The complaint alleges not only that Arlington relied on Graham's two appraisals when making the loans to Tarcher, which allegedly it would not otherwise have made, but as well “that defendant Graham ․ knew that plaintiff would be relying on such appraisal[s] in determining whether or not to make a loan to be secured by the Property.” The complaint also alleges that at the times he prepared his appraisals, Graham “knew or should have known of the inability to develop the Property and the worthlessness of the property,” and that Graham “made such representations with the knowledge and intent that plaintiff would rely upon such representations in making the ․ loans to be secured by the Property.” Graham's brief answer, which relied primarily on various affirmative defenses, included a general denial “as to each and every allegation in the complaint.” His motion for summary judgment, however, was based entirely on the legal argument “that the plaintiff, by virtue of its full credit bid extinguished its claims that there was inadequate security because the full credit bid set the value of the property at an amount sufficient to satisfy the indebtedness.” For purposes of the motion, Graham accepted the allegations of the complaint, allowing that “the facts are undisputed.” Nor did Graham dispute anything in the declarations of Alison Teeman, Arlington's expert regarding the appraisal of real estate, and Susan Peick, a general partner in Arlington. Ms. Teeman stated that Graham could not have had “a reasonable basis on which to make the representations he made,” that “Arlington was so situated that it could reasonably rely [on] Graham's knowledge, information, and expertise and could therefore treat Graham's representations [regarding the value of the property] as material facts,” and that Graham “breached his fiduciary duty to any party which he believed might rely on his appraisals, including most particularly the lender, Arlington.” Susan Peick stated in her declaration that, acting in behalf of Arlington, she recommended Graham as one of three appraisers referred to Tarcher for this transaction, that she personally discussed with Graham the form and purpose of the appraisals, “including the amount to be loaned, before each appraisal” and that “Graham prepared these appraisals for the express purpose of determining whether or not the Property had sufficient value to serve as security for the [ ] two loans from Arlington to Tarcher.”

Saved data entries

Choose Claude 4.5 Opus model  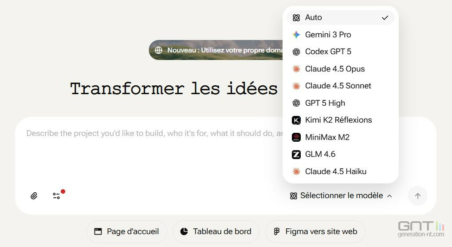(335, 69)
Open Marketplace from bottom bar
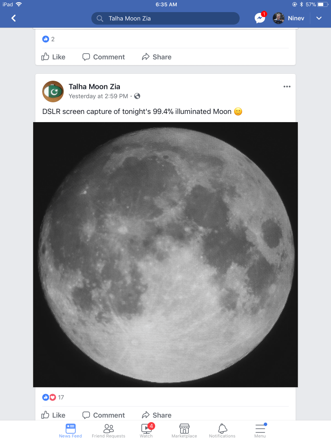 (x=184, y=430)
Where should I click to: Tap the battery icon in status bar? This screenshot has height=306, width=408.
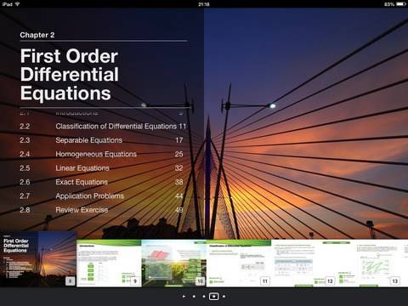point(400,4)
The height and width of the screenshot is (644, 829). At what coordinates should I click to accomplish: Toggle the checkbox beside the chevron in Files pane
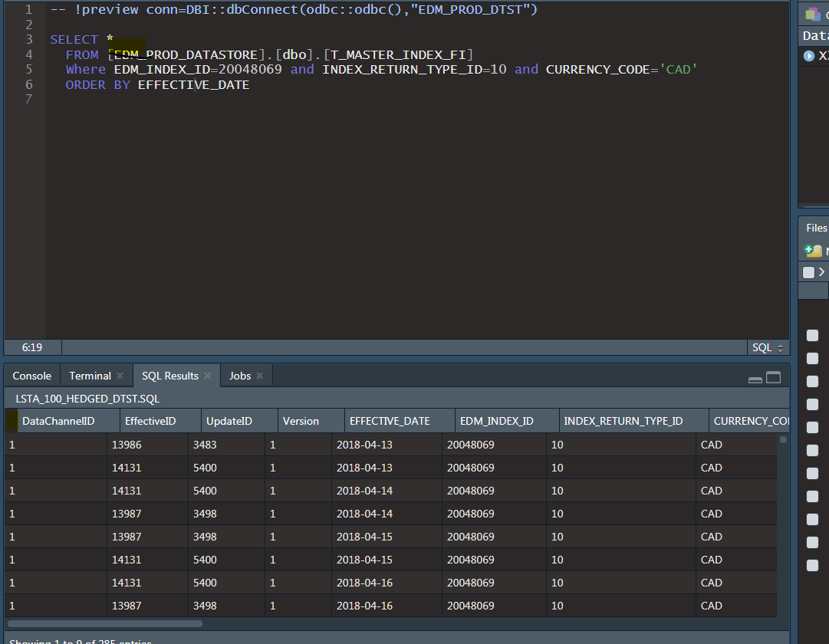[807, 271]
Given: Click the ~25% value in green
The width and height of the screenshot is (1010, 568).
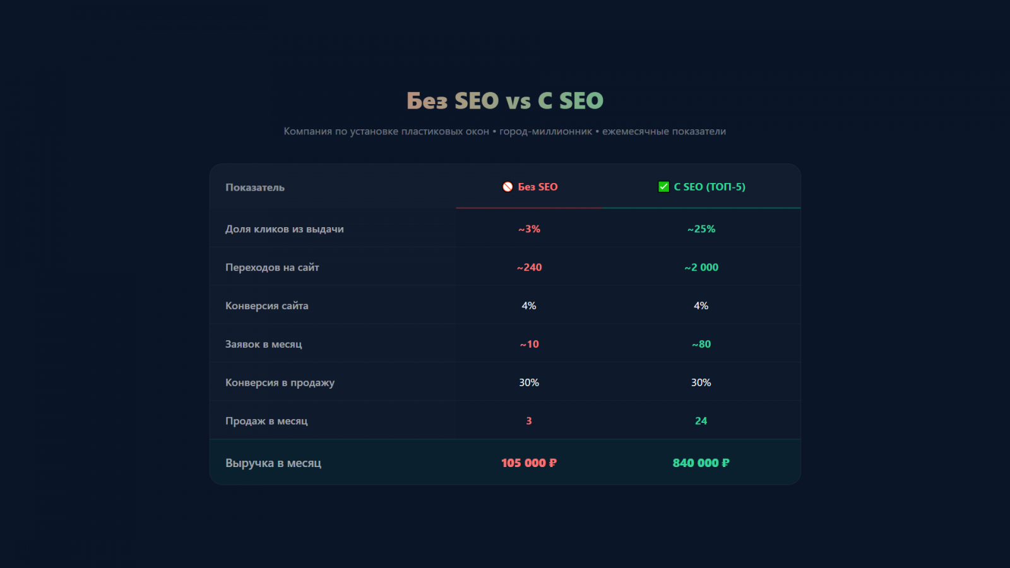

• SHORT PROBLEM:
In two sentences, summarize the excerpt on Graham's appraisals. The listing was drawn from a separate source.

• TASK RESULT:
The complaint alleges that Arlington relied on Graham's two appraisals in making the loans to Tarcher, that Graham knew Arlington would rely on them, and that he knew or should have known the Property could not be developed and was worthless. Graham's motion for summary judgment rested entirely on the argument that Arlington's full credit bid extinguished its claims, and for that motion he accepted the complaint's allegations and did not dispute the declarations of Alison Teeman and Susan Peick.